La cabeza de Zeowyn se hallaba nublada de juicios inconexos sobre las palabras de Elemor. ¿Cómo podía ser que ella, una elfa huérfana, exiliada por su propio pueblo, tuviera ese tal Aor? Carecía de sentido. Además, nunca antes había reparado en ello, salvo... La mente de Zeowyn recapituló varios años en el pasado y comenzó a proyectar un recuerdo de su niñez, aquel día en el que se adentró furtivamente en unos pastos cercanos a Descenso Rocoso, contra las órdenes de Walder. Empezó a recordar cómo sin darse cuenta, acabó perdida entre la maleza. Tras minutos de búsqueda del camino de vuelta inútilmente, terminó por alejarse más del poblado. No sintió miedo alguno, pues en ella aún dominaba la inocencia característica de la infancia, sin embargo, lo que encontró unos pasos más adelante le heló la sangre; dos enormes huargos que se encontraban devorando lo que parecía ser un pequeño cervatillo.
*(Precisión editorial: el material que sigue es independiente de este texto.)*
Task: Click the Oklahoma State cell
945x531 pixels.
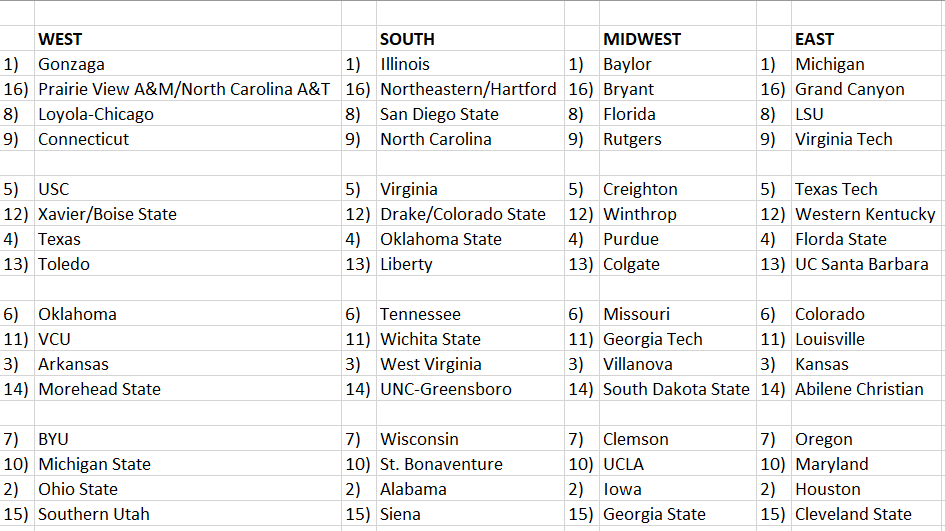Action: click(x=439, y=239)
Su primera intención fue salir corriendo, sin embargo, la situación se apoderó de ella y lo único que consiguió fue gritar con furor en busca de auxilio, lo que empeoró sus condiciones. Ambas bestias posaron ahora la mirada en la niña, y observando a su nuevo objetivo, avanzaron hacia ella para ampliar su festín. Sin previo aviso, el huargo blanco se abalanzó sobre Zeowyn. Ella rápidamente se agachó y colocó los brazos sobre su cabeza intuitivamente, y acompañó el gesto de un feroz grito de desesperación mientras cerraba los ojos, presa del terror. Todo indicaba que sería su final, y, sin embargo, el ataque nunca llegó. Lo único que pudo oírse era el sonido de caer de un objeto pesado en la fría tierra de cultivo. Tras unos segundos, abrió los ojos lentamente. Los huargos se hallaban inmóviles frente a ella, observándola con miradas vacías. El que hace un momento había intentado capturarla, se encontraba tumbado de costado en el suelo con la boca abierta, como si hubiera caído precipitadamente y no consiguiera levantarse.